*ASSIGNED TASK*. Set down exactly the stretch of lines below that opens at the line containing "Artificial grass (124, 577)" and continues through the last line of the entries, and nothing else.

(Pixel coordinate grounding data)
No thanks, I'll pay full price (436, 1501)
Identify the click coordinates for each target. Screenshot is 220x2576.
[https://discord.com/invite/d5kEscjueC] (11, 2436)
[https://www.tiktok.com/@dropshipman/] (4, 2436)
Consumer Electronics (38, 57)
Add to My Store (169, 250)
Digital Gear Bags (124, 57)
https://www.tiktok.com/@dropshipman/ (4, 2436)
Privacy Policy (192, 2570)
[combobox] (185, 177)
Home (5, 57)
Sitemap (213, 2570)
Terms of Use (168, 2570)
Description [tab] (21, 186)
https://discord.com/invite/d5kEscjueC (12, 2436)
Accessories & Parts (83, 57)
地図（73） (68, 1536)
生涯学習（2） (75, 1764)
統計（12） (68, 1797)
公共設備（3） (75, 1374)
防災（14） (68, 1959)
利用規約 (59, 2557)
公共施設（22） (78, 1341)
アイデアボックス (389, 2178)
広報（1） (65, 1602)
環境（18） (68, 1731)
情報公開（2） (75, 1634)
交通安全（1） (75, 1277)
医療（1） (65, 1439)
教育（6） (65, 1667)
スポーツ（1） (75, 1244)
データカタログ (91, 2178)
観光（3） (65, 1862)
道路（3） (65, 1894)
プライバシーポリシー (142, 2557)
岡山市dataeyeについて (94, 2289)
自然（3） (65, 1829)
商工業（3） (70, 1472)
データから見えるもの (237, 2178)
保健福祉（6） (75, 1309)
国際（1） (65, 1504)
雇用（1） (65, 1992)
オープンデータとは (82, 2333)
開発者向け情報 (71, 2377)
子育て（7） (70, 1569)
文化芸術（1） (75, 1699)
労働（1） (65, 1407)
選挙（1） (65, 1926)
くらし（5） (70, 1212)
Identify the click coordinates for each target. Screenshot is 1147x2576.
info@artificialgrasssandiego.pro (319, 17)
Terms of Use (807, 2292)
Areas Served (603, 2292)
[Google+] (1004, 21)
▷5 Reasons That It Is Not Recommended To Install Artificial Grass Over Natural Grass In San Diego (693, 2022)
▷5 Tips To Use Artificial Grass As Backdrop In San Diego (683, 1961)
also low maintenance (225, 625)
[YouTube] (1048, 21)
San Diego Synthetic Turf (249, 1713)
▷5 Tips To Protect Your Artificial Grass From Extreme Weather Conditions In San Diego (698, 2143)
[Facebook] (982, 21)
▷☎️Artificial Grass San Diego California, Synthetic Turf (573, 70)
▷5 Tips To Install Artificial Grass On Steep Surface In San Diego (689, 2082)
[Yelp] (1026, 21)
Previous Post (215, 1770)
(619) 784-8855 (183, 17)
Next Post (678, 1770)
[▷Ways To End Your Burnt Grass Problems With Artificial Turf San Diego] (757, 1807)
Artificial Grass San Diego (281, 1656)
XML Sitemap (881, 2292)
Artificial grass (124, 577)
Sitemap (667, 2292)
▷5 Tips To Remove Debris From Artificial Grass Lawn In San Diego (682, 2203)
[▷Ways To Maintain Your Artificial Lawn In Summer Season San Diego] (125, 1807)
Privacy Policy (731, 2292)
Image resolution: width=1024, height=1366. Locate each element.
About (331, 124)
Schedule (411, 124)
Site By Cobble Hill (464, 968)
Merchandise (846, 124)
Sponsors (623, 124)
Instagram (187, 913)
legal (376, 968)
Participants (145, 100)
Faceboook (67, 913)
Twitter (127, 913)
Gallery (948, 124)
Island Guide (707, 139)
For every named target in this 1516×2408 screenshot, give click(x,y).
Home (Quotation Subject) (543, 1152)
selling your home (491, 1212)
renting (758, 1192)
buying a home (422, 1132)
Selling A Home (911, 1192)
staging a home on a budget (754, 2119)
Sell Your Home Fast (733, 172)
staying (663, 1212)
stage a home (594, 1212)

*SOLUTION FOR THIS TASK*.
Artificial grass (124, 577)
Sitemap (667, 2292)
▷5 Tips To Remove Debris From Artificial Grass Lawn In San Diego (682, 2203)
[▷Ways To Maintain Your Artificial Lawn In Summer Season San Diego] (125, 1807)
Privacy Policy (731, 2292)
Image resolution: width=1024, height=1366. Locate each element.
About (331, 124)
Schedule (411, 124)
Site By Cobble Hill (464, 968)
Merchandise (846, 124)
Sponsors (623, 124)
Instagram (187, 913)
legal (376, 968)
Participants (145, 100)
Faceboook (67, 913)
Twitter (127, 913)
Gallery (948, 124)
Island Guide (707, 139)
For every named target in this 1516×2408 screenshot, give click(x,y).
Home (Quotation Subject) (543, 1152)
selling your home (491, 1212)
renting (758, 1192)
buying a home (422, 1132)
Selling A Home (911, 1192)
staging a home on a budget (754, 2119)
Sell Your Home Fast (733, 172)
staying (663, 1212)
stage a home (594, 1212)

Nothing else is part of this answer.